Oltre 2 mln euro per valorizzare 9 siti: ecco quali sono

Oltre due milioni di euro per rendere più attrattivi i beni culturali della Sicilia. Grazie all’ampliamento delle dotazioni deliberato dalla Giunta regionale nello scorso mese di maggio è stato possibile lo scorrimento delle graduatorie e così finanziare importanti interventi che miglioreranno l’offerta culturale di nove siti della Sicilia inseriti nelle misure 6.7.1 e 6.7.2.

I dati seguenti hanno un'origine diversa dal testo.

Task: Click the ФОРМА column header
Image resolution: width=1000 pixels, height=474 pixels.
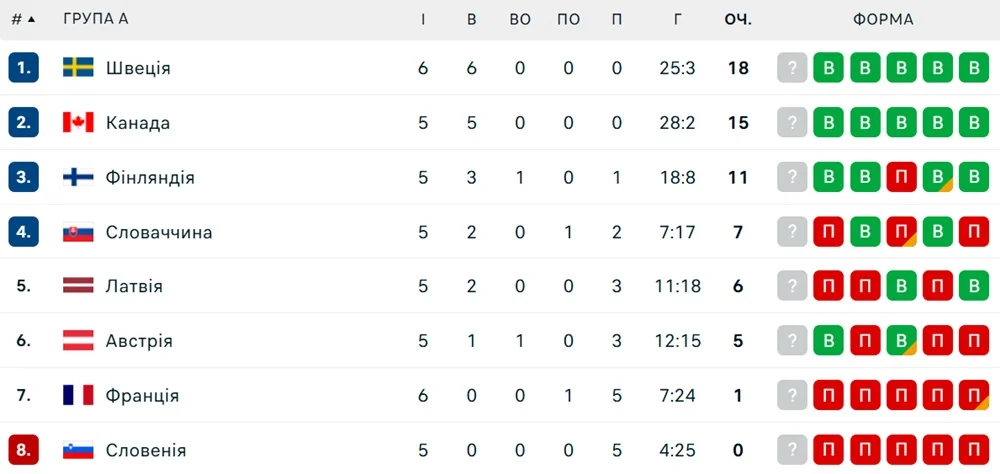Action: pyautogui.click(x=883, y=19)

Tra i beneficiari della misura 6.7.1 ci sono il Museo del Cinema di Catania, il museo Gemmellaro dell’Università di Palermo, Palazzo Fici a Marsala, ma anche Palazzo La Rocca a Ragusa, l’area del Calvario a Tusa e il Fossato del Castello Ursino a Catania. Alla misura 6.7.2 fanno riferimento, invece, interventi alla Cittadella Fortificata di Milazzo, al Villino Liberty di Barcellona Pozzo di Gotto e al Museo-pinacoteca Sebastiano Guzzone di Militello in Val di Catania.

“Attraverso il finanziamento di questi nove progetti – sottolinea l’assessore dei Beni culturali e dell’Identità siciliana, Alberto Samonà – il governo regionale ha voluto dare un segnale forte dell’impulso per il miglioramento della fruizione dei nostri beni culturali affinché diventino punti di forza nell’offerta culturale dei territori. In tutti i casi si tratta di interventi che mirano a valorizzare e mettere in rete il ricco patrimonio, materiale e immateriale, della nostra terra che si trova all’interno di aree che hanno già una rilevanza strategica e che, opportunamente valorizzate, possono favorire processi di sviluppo dei territori”.

Nello specifico, Palazzo La Rocca, nel circuito del tardo Barocco ibleo, sarà interessato da un progetto di adeguamento funzionale.
A Palazzo Fici, un antico e prestigioso immobile di gusto tardo barocco che è stato eletto a luogo-simbolo di ”Marsala, Città del Vino”, sorgerà il Museo del Vino.
Nuovi allestimenti interesseranno anche il Museo di Geologia Gemmelaro dell’Università degli Studi di Palermo che custodisce un ricco patrimonio geo-paleontologico tra cui testimonianze della prima presenza umana in Sicilia.
A Tusa, in provincia di Messina, sarà riqualificata l’area circostante la zona del Calvario che si trova nella parte ovest della città su una piccola collina chiamata “Vignuzza”.
A Catania si interverrà sul Fossato che circonda il Castello Ursino, edificio voluto da Federico II di Svevia, e oggi museo civico della Città. In questo sito verrà realizzato un percorso espositivo che consentirà di valorizzare le suggestioni storiche del bene.
Interventi di miglioramento riguarderanno anche il Museo del Cinema della Città Metropolitana di Catania che, dal 2003, è ospitato all’interno del complesso fieristico de “Le Ciminiere”.
Nella Cittadella Fortificata di Milazzo, sarà realizzato il progetto “Castello 3D” che prevede guide digitali del bene culturale da destinare al visitatore a mezzo tablet consegnati all’ingresso.
In programma anche opere di valorizzazione materiale e immateriale del Villino Liberty di Barcellona Pozzo di Gotto e un intervento per rendere a migliore la fruizione del Museo-pinacoteca Sebastiano Guzzone di Militello in Val di Catania che sorge negli edifici dell’antico convento di San Domenico e ospita anche la preziosa Biblioteca popolare Angelo Majorana.